= Work to complete =
Shift the coordinates in the entries by adding -18 to every number in them. Begin at the first line of the entries and stop after the line that has "[Voice Generator] (38, 396)", reproducing each of those lines with its request.

= Dataset content =
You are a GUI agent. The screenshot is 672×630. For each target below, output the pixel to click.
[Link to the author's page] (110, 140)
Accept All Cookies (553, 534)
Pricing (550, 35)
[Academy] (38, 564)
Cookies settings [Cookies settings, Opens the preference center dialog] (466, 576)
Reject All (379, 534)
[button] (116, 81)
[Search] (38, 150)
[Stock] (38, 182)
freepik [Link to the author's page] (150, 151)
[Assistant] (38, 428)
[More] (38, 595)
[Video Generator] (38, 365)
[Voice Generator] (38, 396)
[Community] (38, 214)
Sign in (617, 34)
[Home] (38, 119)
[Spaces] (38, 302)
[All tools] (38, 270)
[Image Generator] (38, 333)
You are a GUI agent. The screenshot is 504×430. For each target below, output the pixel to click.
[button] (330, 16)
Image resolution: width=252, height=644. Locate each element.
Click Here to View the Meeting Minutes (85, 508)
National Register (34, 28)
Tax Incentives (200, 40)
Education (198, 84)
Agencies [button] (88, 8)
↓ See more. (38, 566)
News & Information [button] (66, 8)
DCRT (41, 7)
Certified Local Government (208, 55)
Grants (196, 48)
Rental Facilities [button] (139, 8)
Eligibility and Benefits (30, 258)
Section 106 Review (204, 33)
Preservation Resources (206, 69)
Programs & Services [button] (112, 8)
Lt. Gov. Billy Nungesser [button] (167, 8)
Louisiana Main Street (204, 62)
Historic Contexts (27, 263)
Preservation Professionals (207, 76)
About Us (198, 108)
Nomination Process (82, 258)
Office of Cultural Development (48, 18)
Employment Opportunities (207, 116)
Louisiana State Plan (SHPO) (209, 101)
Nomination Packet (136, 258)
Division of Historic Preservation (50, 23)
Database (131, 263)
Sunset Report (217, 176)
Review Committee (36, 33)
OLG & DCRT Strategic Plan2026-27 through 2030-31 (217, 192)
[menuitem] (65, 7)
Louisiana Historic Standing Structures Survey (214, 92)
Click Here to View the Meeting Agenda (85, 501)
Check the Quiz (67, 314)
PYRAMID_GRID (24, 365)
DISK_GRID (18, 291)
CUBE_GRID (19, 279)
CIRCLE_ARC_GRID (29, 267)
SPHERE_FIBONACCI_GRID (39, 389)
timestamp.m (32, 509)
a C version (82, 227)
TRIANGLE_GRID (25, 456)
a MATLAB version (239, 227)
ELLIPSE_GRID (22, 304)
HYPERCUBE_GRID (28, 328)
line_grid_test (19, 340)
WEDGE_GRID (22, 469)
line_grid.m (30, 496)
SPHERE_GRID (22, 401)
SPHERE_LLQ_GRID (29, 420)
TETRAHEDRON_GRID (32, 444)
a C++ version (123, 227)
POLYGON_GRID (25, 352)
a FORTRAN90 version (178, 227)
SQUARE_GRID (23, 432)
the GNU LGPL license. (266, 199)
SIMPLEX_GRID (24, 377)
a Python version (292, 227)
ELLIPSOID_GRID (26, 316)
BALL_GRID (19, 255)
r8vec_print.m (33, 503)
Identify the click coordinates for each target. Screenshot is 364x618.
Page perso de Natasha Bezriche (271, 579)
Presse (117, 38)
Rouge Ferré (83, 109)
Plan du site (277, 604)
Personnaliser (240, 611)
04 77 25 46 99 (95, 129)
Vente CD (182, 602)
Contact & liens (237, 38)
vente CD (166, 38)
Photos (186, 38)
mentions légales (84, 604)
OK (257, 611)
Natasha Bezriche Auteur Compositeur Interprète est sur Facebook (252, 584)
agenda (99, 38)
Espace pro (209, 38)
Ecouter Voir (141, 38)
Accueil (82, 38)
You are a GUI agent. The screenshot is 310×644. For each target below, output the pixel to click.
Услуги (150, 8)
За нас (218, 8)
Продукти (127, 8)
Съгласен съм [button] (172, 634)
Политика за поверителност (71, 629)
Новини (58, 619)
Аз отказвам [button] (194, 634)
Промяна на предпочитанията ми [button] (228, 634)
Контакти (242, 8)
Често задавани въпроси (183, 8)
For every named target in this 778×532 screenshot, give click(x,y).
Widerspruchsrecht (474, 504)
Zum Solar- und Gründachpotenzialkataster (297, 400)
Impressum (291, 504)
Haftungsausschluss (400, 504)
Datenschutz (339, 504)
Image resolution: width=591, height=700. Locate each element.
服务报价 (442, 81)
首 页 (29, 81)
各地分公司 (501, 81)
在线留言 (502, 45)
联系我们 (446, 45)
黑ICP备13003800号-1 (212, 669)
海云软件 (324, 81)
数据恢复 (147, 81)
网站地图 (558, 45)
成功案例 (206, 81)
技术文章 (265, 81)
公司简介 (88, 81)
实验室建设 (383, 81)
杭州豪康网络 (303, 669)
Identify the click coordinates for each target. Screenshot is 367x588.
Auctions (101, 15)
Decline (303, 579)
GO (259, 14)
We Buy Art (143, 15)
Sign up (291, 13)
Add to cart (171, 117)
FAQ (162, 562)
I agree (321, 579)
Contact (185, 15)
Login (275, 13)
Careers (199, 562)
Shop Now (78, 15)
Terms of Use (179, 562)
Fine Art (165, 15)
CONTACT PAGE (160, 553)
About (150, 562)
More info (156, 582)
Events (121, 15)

= Output =
You are a GUI agent. The screenshot is 672×630. For each target below, output the pixel to click.
[Link to the author's page] (92, 122)
Accept All Cookies (535, 516)
Pricing (532, 17)
[Academy] (20, 546)
Cookies settings [Cookies settings, Opens the preference center dialog] (448, 558)
Reject All (361, 516)
[button] (98, 63)
[Search] (20, 132)
[Stock] (20, 164)
freepik [Link to the author's page] (132, 133)
[Assistant] (20, 410)
[More] (20, 577)
[Video Generator] (20, 347)
[Voice Generator] (20, 378)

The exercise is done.